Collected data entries
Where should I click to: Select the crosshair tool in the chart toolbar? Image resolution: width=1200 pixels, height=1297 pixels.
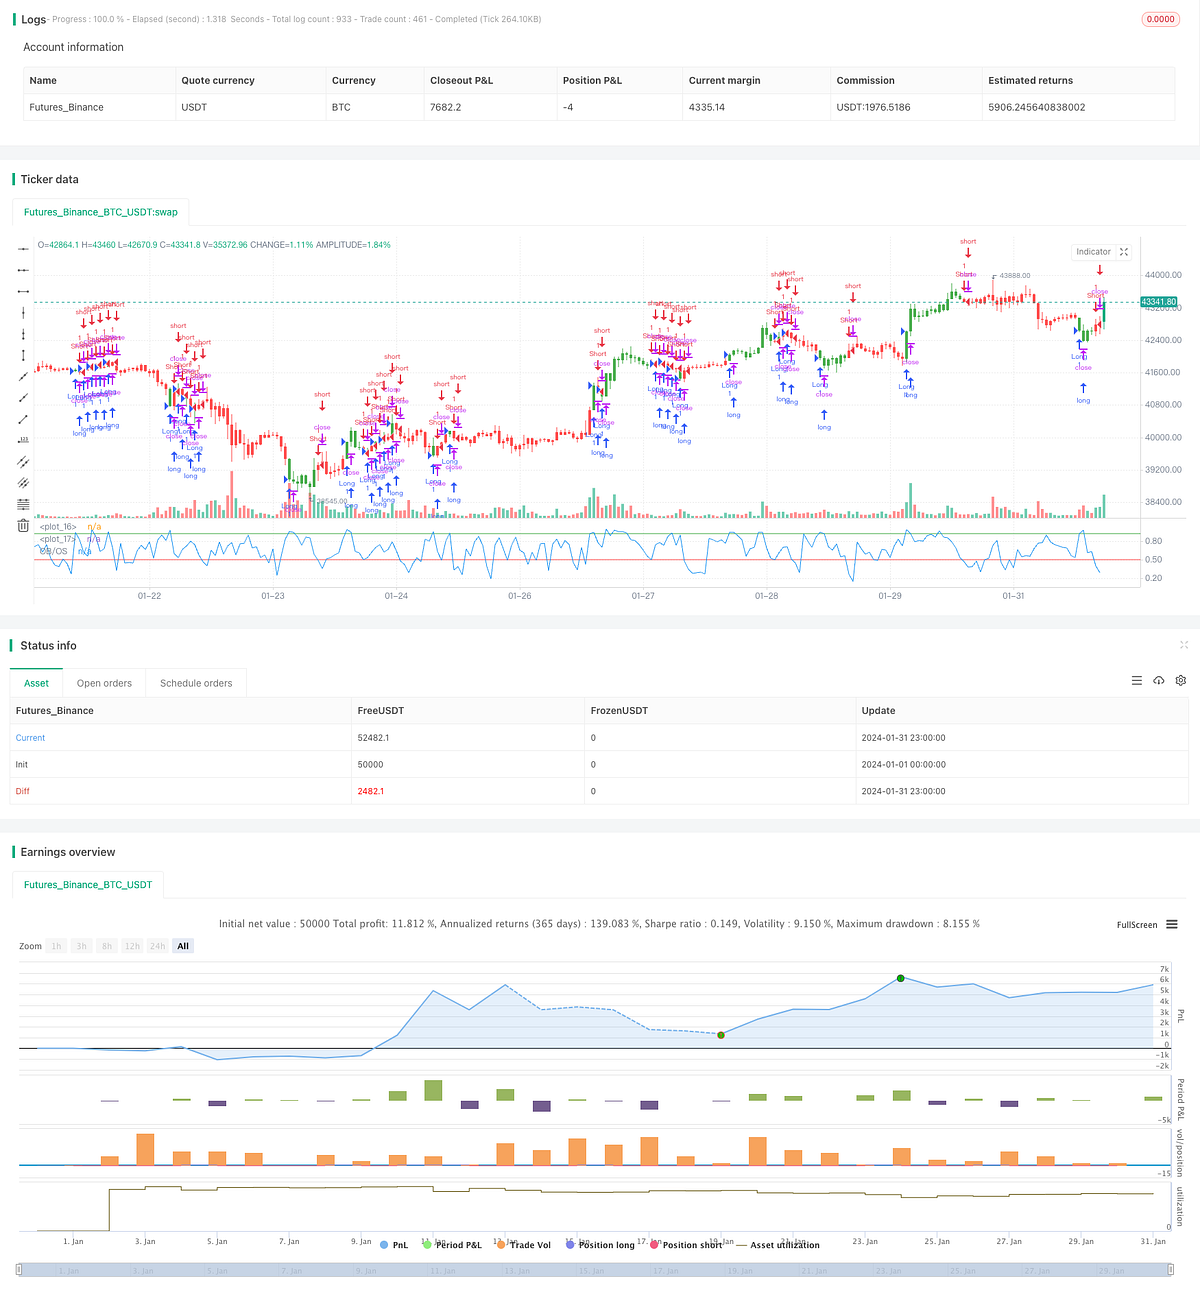click(x=22, y=248)
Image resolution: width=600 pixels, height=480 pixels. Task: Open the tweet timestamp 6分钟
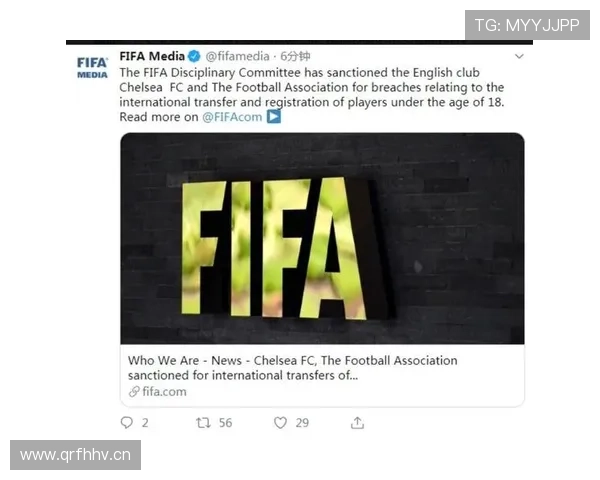click(295, 56)
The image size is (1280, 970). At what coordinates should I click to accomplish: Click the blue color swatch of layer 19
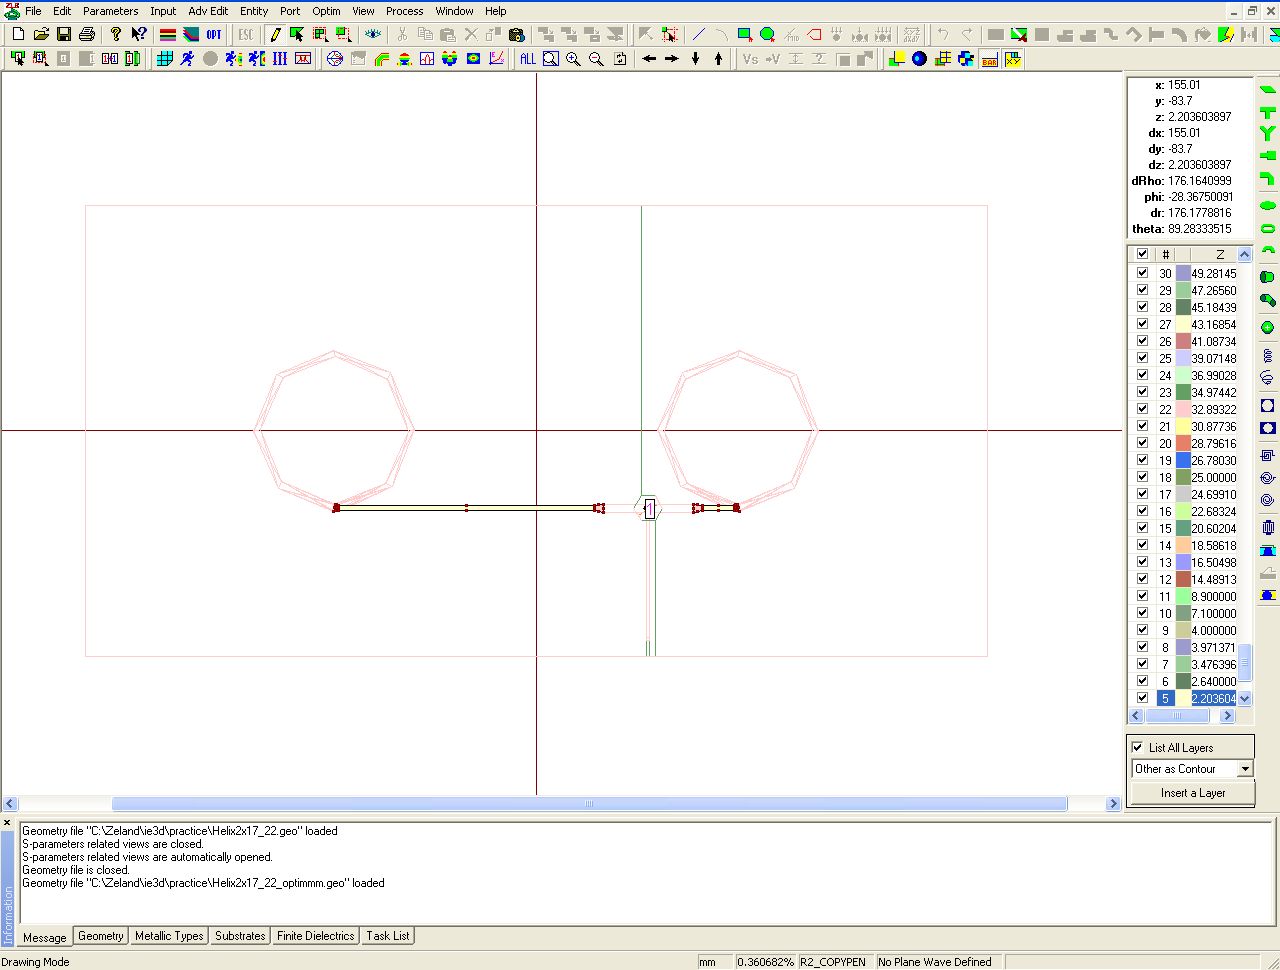(1183, 460)
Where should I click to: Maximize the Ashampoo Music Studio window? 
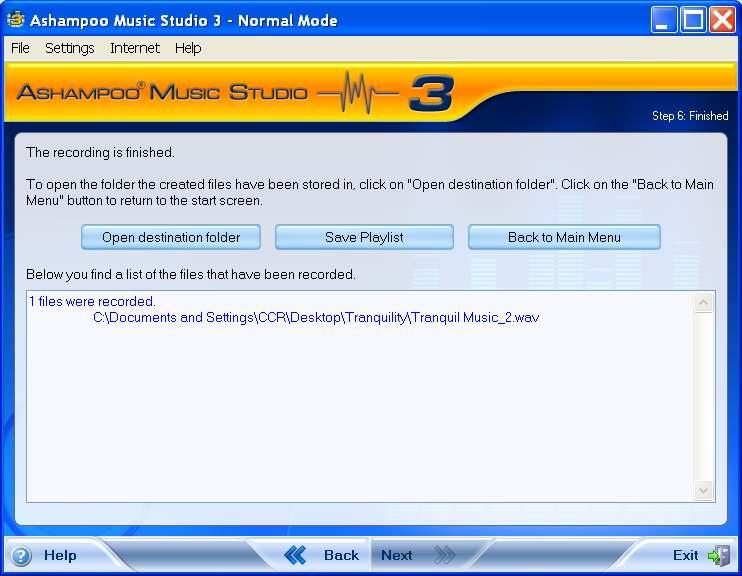pos(693,20)
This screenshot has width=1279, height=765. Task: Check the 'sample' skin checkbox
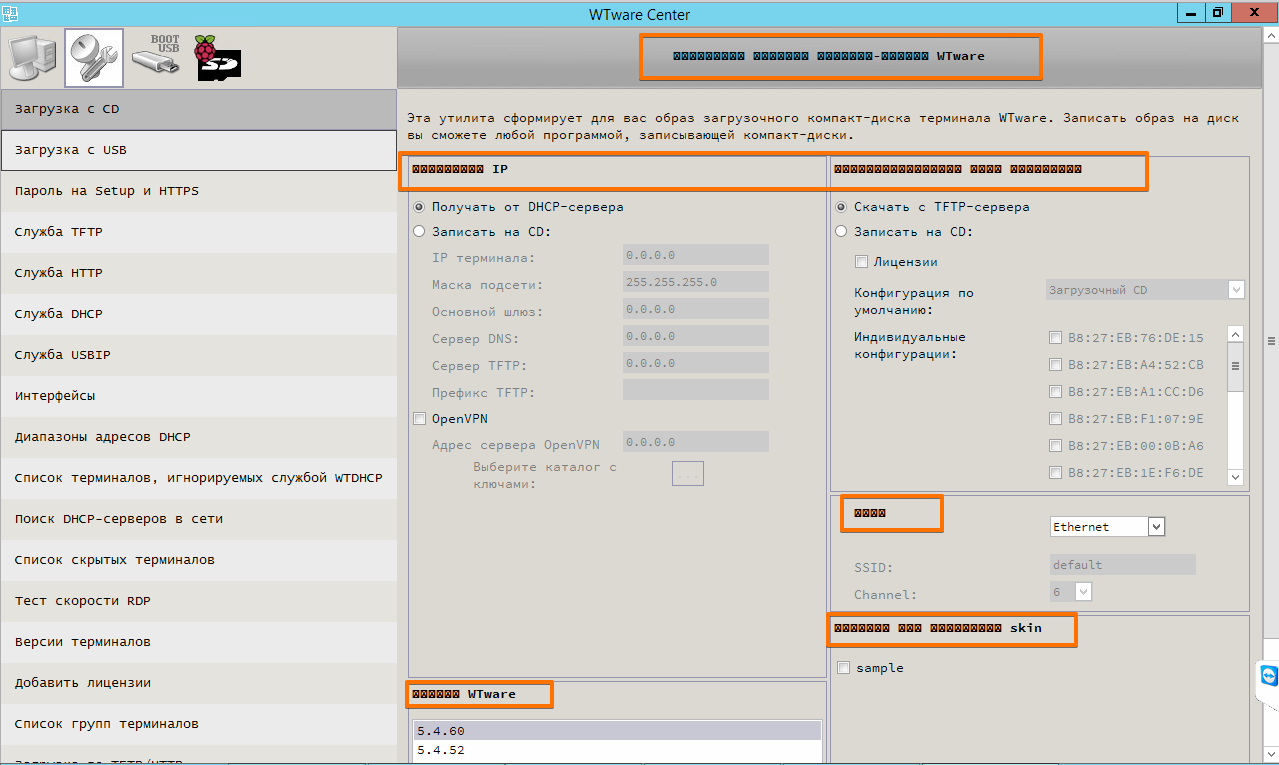tap(844, 668)
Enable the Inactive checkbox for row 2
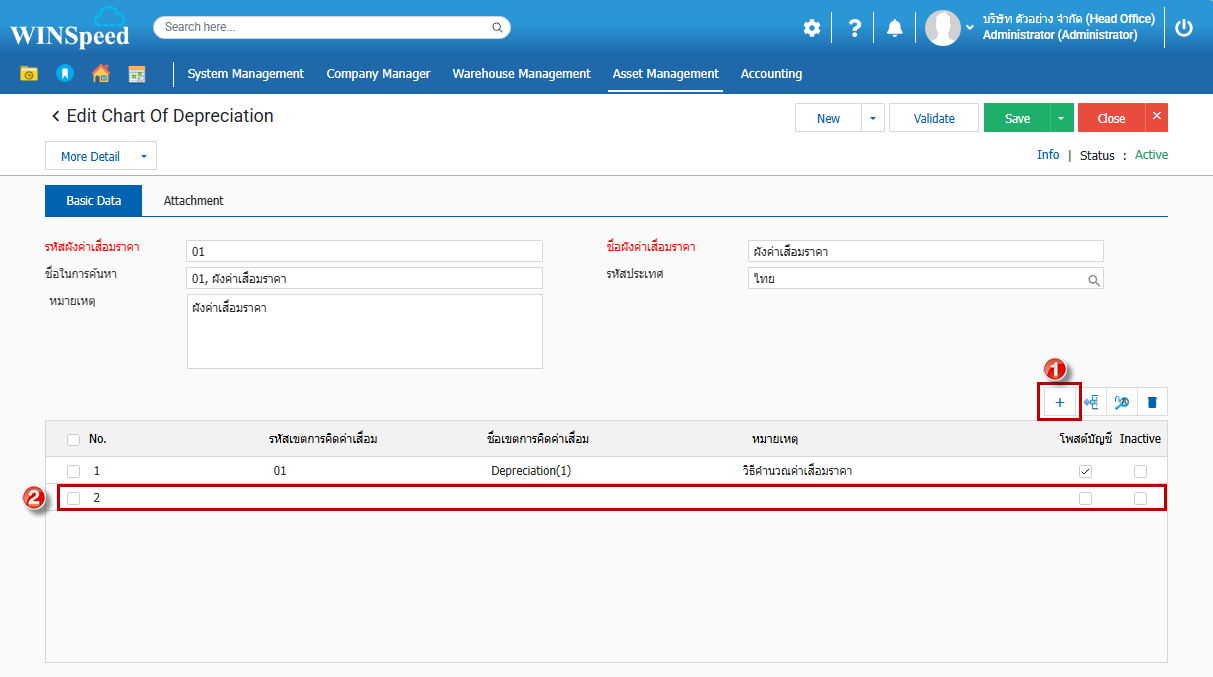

▸ Exercise prompt: Would you transcribe all of the data exactly, apart from its pictures?

▸ Solution to the problem:
Where should I click to: Select the crosshair tool in the chart toolbar? Image resolution: width=1200 pixels, height=1297 pixels.
click(x=22, y=248)
Image resolution: width=600 pixels, height=480 pixels. Task: Open the tweet timestamp 6分钟
click(295, 56)
The image size is (1280, 970). At what coordinates should I click to accomplish: Click the blue color swatch of layer 19
(1183, 460)
Where should I click to: Maximize the Ashampoo Music Studio window? 
pos(693,20)
This screenshot has width=1279, height=765. Task: Check the 'sample' skin checkbox
tap(844, 668)
Enable the Inactive checkbox for row 2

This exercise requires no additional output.